**DIRECTIONS:**
Copy the listing that follows exactly. Its pictures do not belong in the copy.
====
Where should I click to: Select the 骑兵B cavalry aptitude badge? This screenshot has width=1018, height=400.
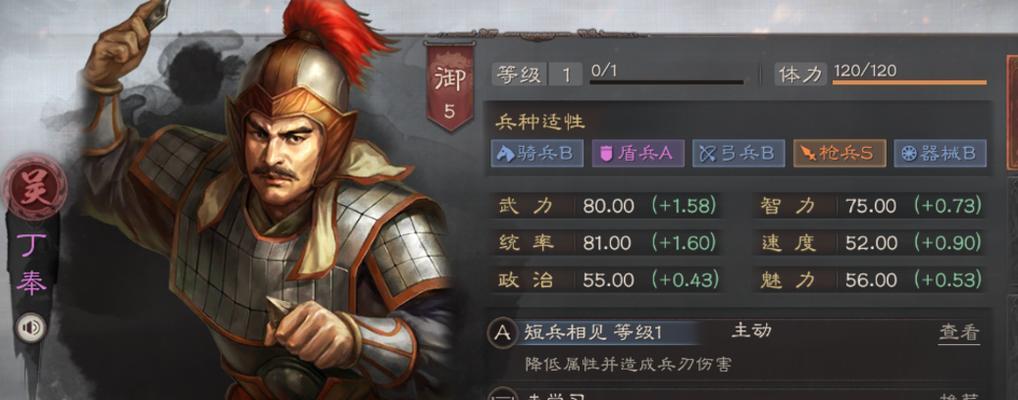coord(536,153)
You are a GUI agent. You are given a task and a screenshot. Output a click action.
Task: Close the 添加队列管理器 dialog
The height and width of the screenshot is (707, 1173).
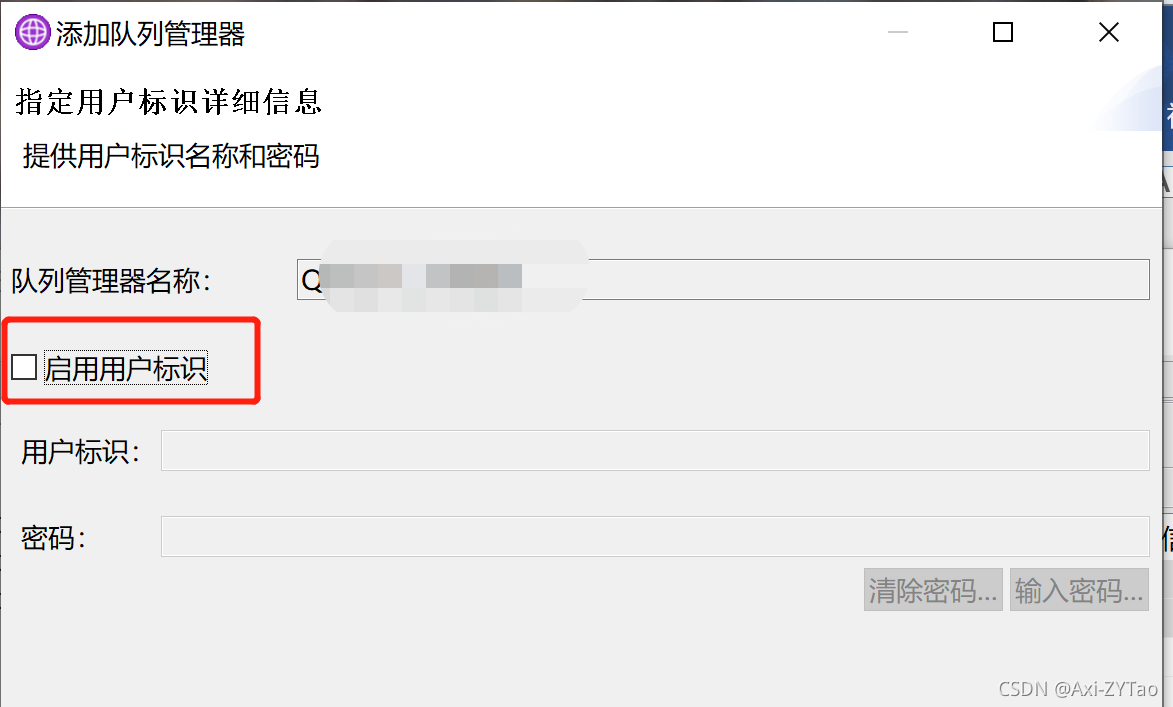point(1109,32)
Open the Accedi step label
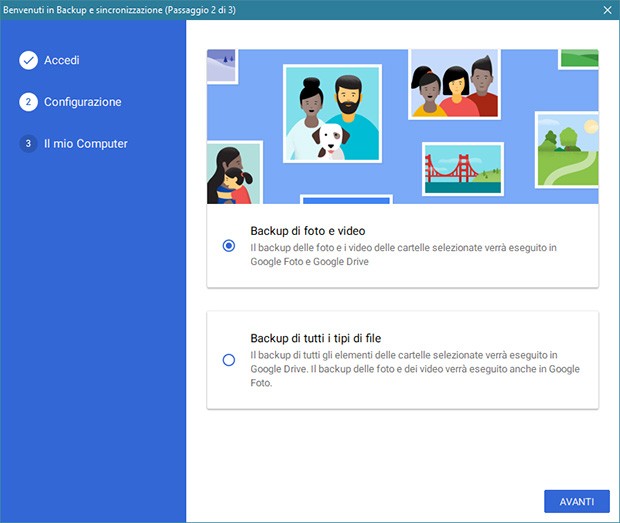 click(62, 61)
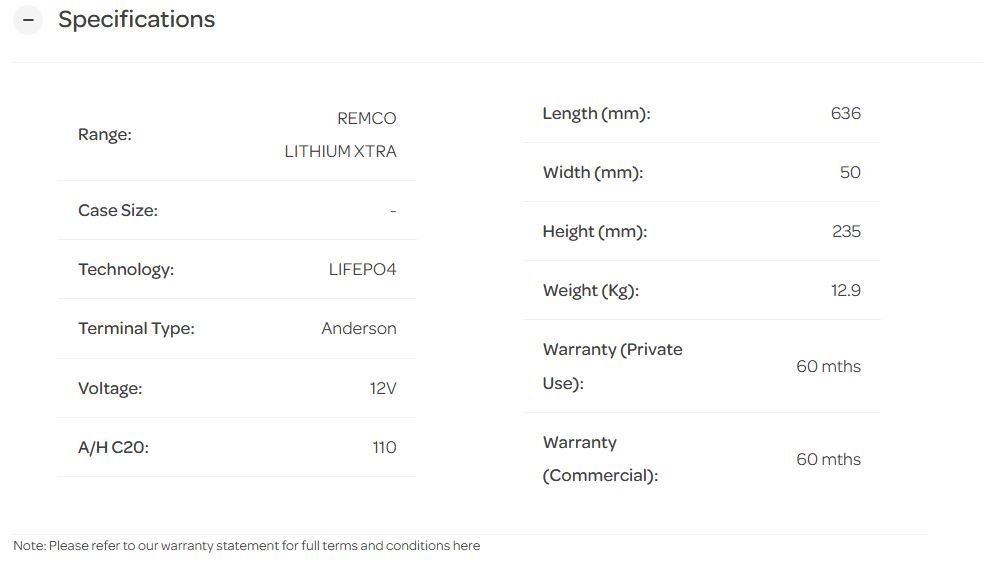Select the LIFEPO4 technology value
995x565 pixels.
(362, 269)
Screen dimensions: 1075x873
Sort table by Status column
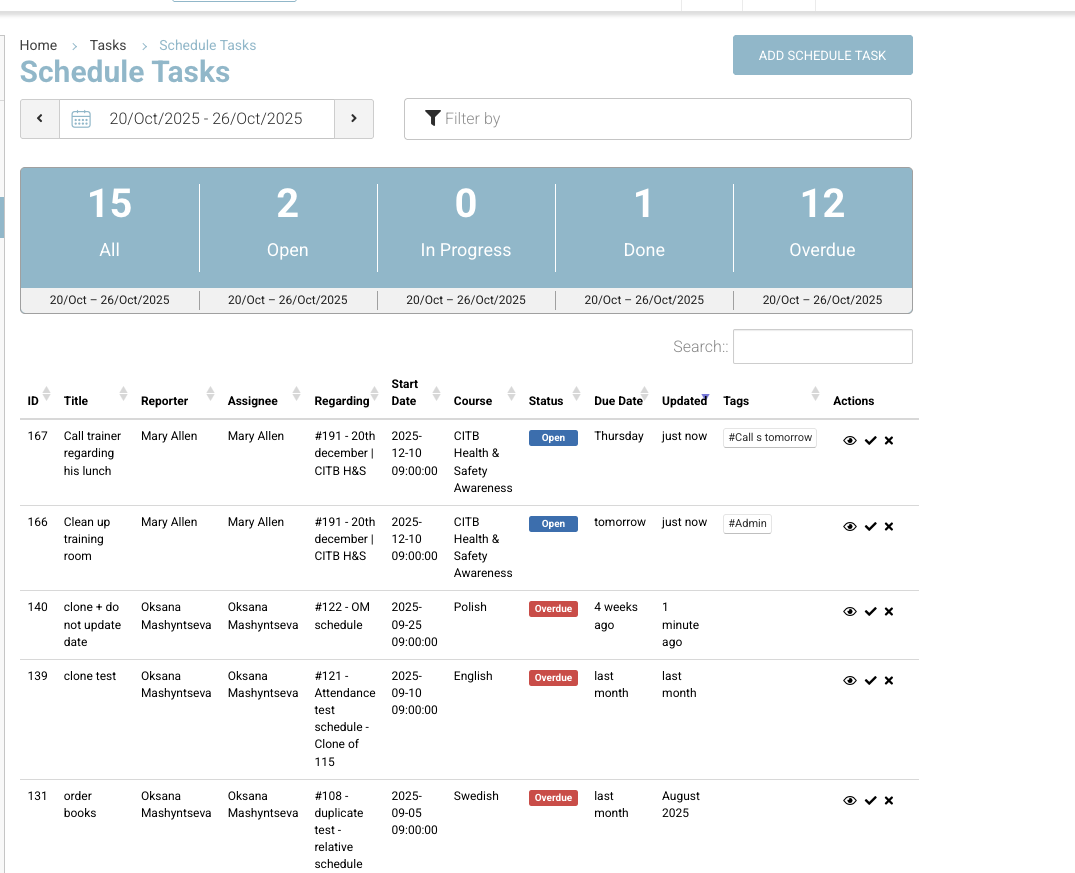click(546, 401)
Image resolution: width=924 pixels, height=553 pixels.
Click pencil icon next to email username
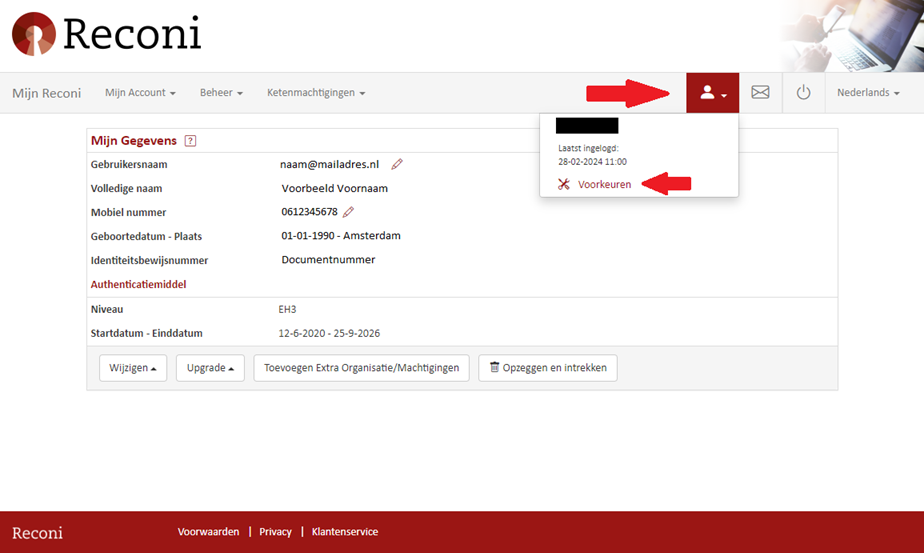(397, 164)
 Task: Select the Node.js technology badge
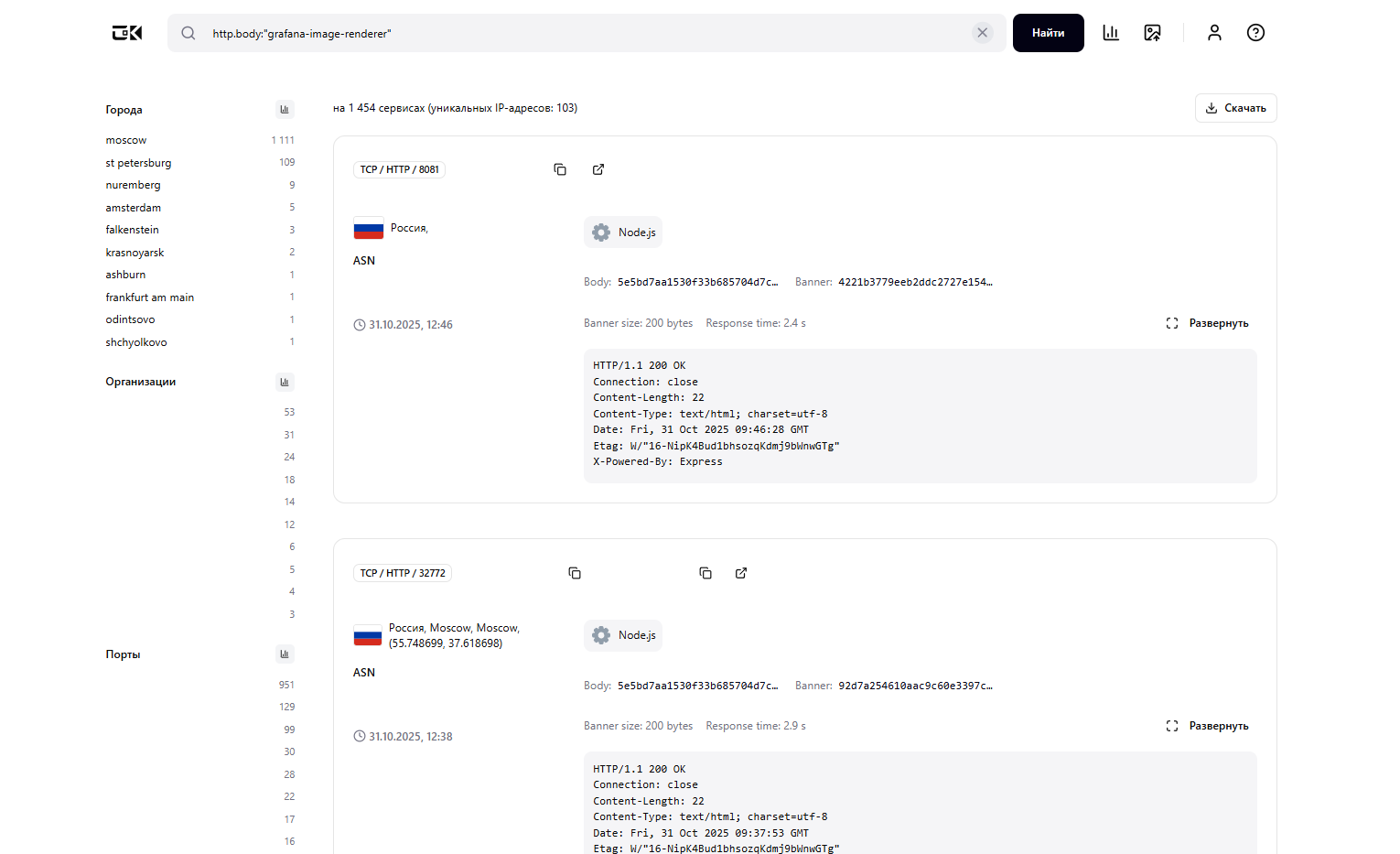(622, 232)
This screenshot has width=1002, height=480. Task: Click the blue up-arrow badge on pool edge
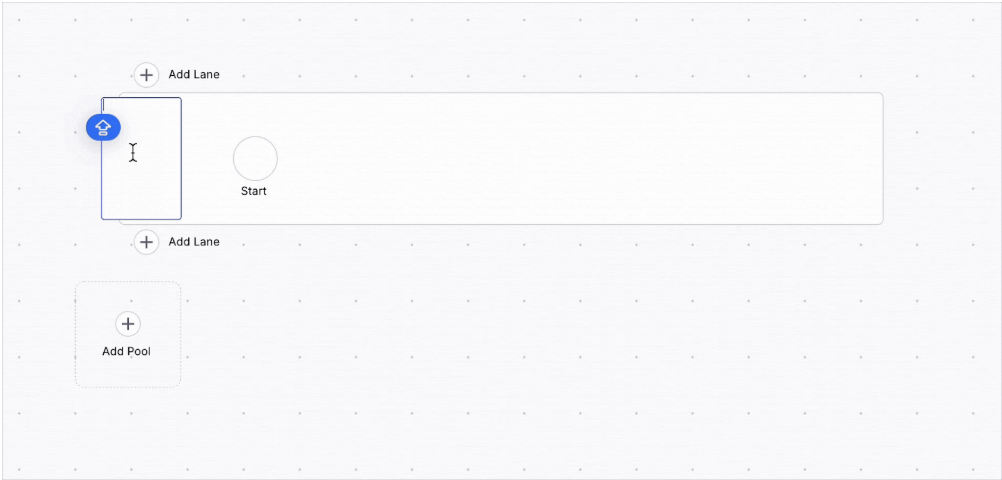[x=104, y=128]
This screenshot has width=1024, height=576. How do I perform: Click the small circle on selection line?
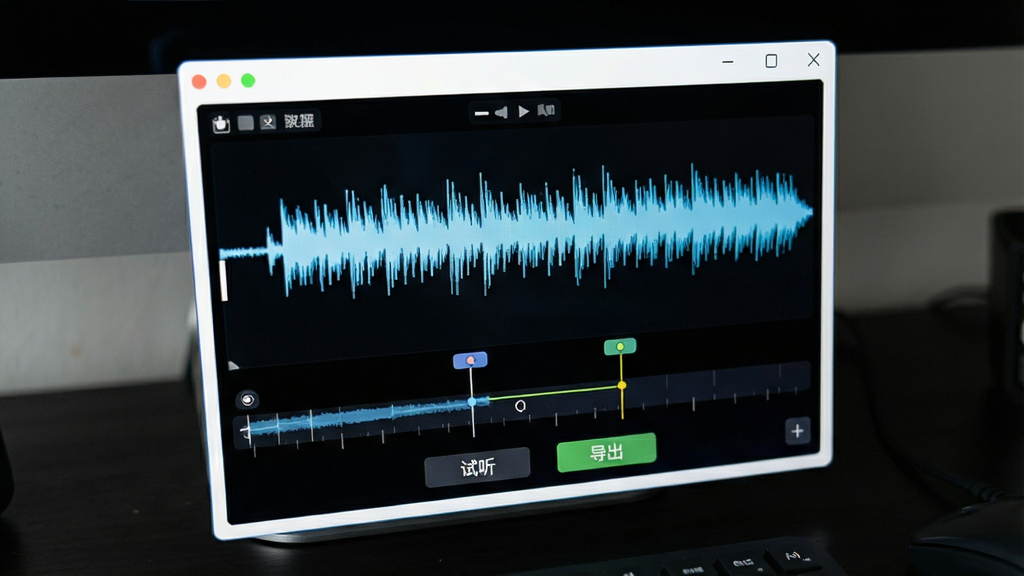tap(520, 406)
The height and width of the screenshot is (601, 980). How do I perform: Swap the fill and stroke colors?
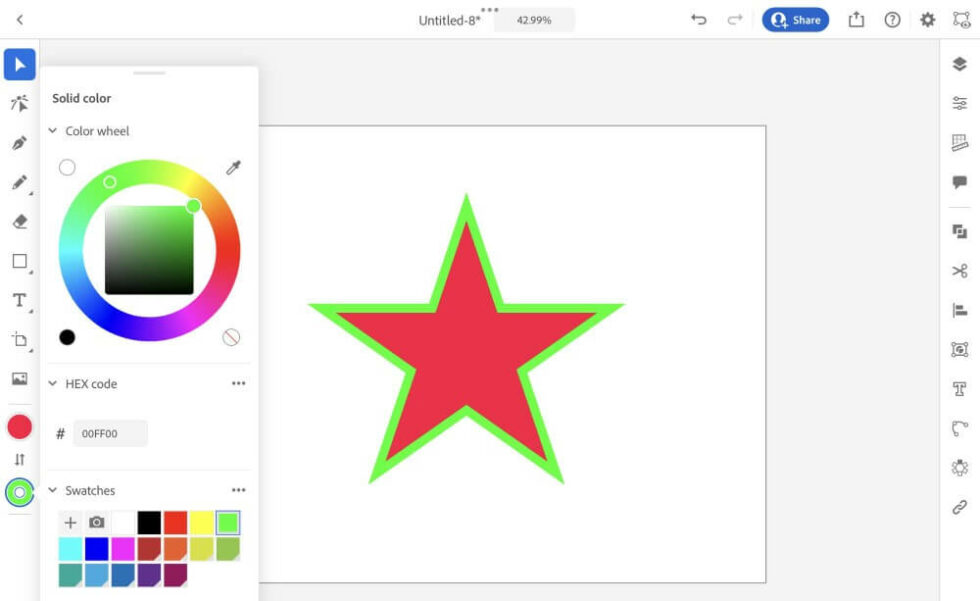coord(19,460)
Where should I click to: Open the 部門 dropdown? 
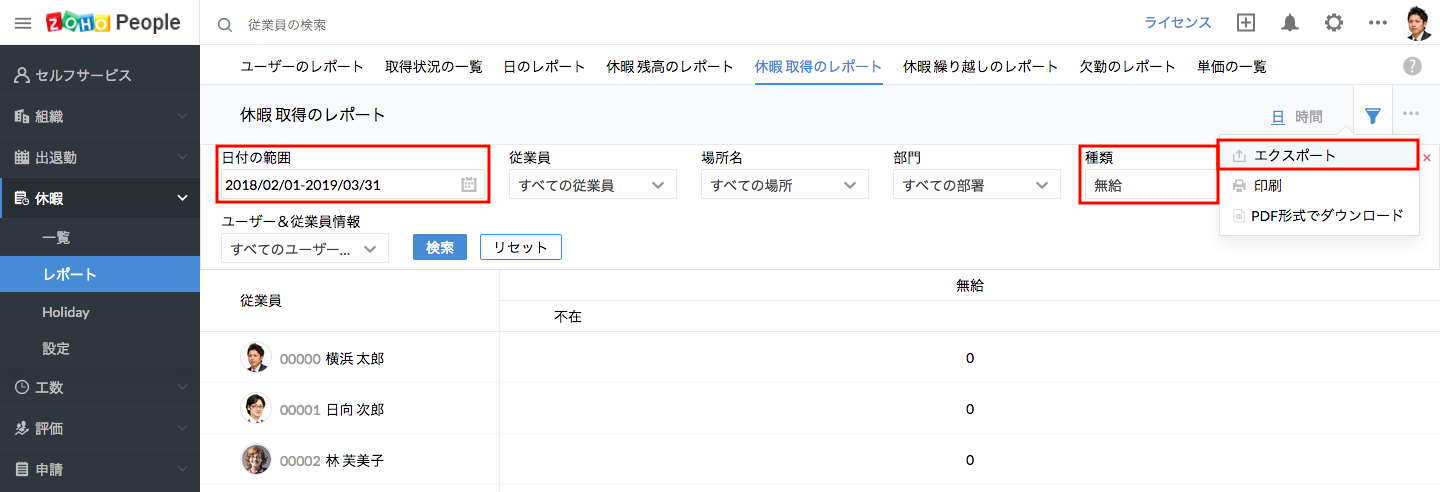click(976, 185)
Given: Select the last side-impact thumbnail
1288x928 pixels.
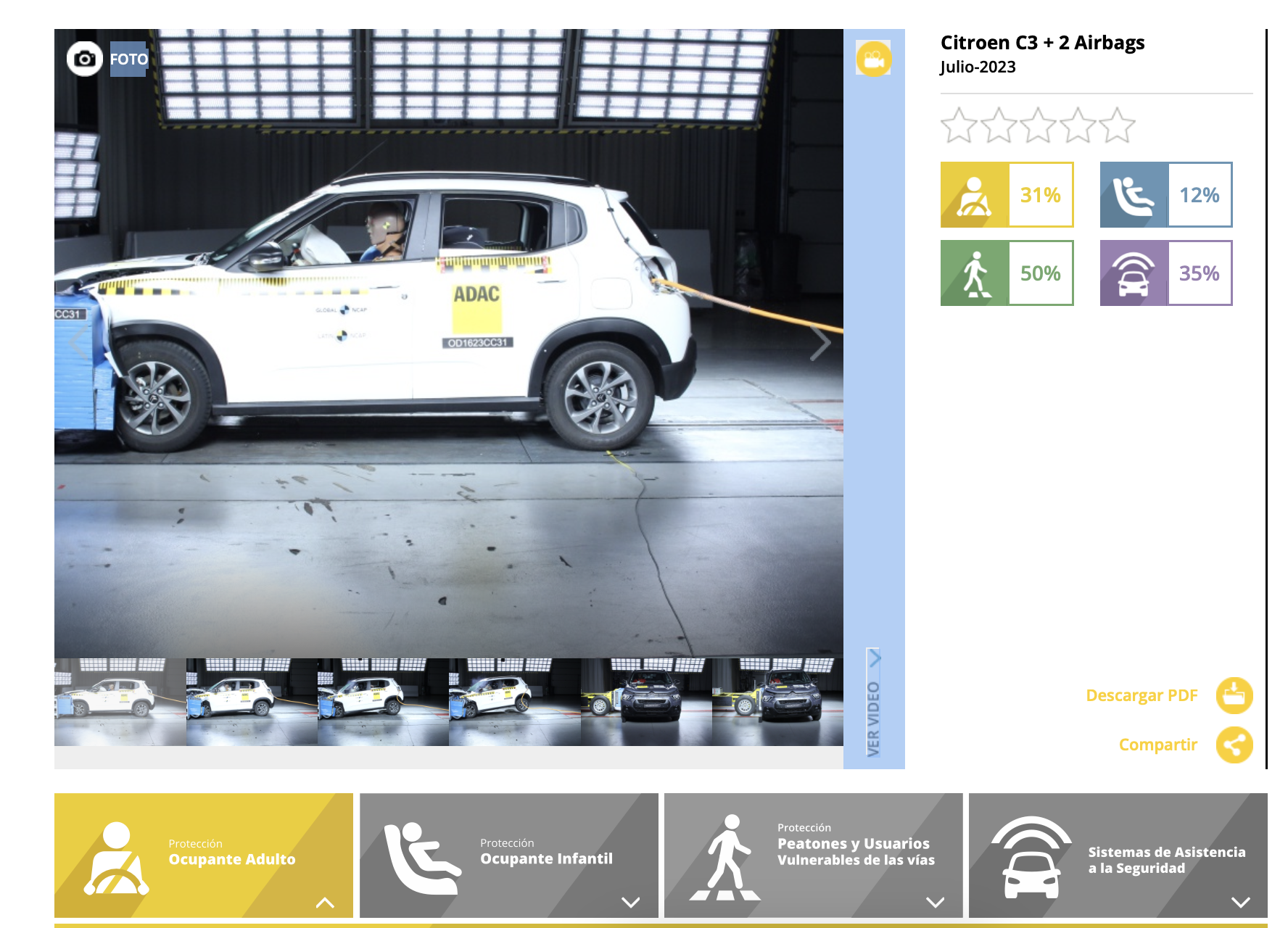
====
**WRITTEN RESPONSE:**
Where should I click to: Select the 骑兵B cavalry aptitude badge? This screenshot has width=1018, height=400.
coord(536,153)
You are a GUI agent. You are given a task and a screenshot. Output a click action.
Task: Close the 添加队列管理器 dialog
The height and width of the screenshot is (707, 1173).
point(1109,32)
Open the Accedi step label
 click(62, 61)
Select the LIFEPO4 technology value
995x565 pixels.
(362, 269)
Screen dimensions: 1075x873
Sort table by Status column
click(546, 401)
Image resolution: width=924 pixels, height=553 pixels.
Click pencil icon next to email username
(397, 164)
 Task: Select the Node.js technology badge
(622, 232)
This screenshot has width=1002, height=480. Task: Click the blue up-arrow badge on pool edge
[x=104, y=128]
This screenshot has width=1024, height=576. How do I perform: Click the small circle on selection line?
tap(520, 406)
The height and width of the screenshot is (601, 980). How do I perform: Swap the fill and stroke colors?
coord(19,460)
Where should I click to: Open the 部門 dropdown? 
click(976, 185)
Given: Select the last side-impact thumbnail
1288x928 pixels.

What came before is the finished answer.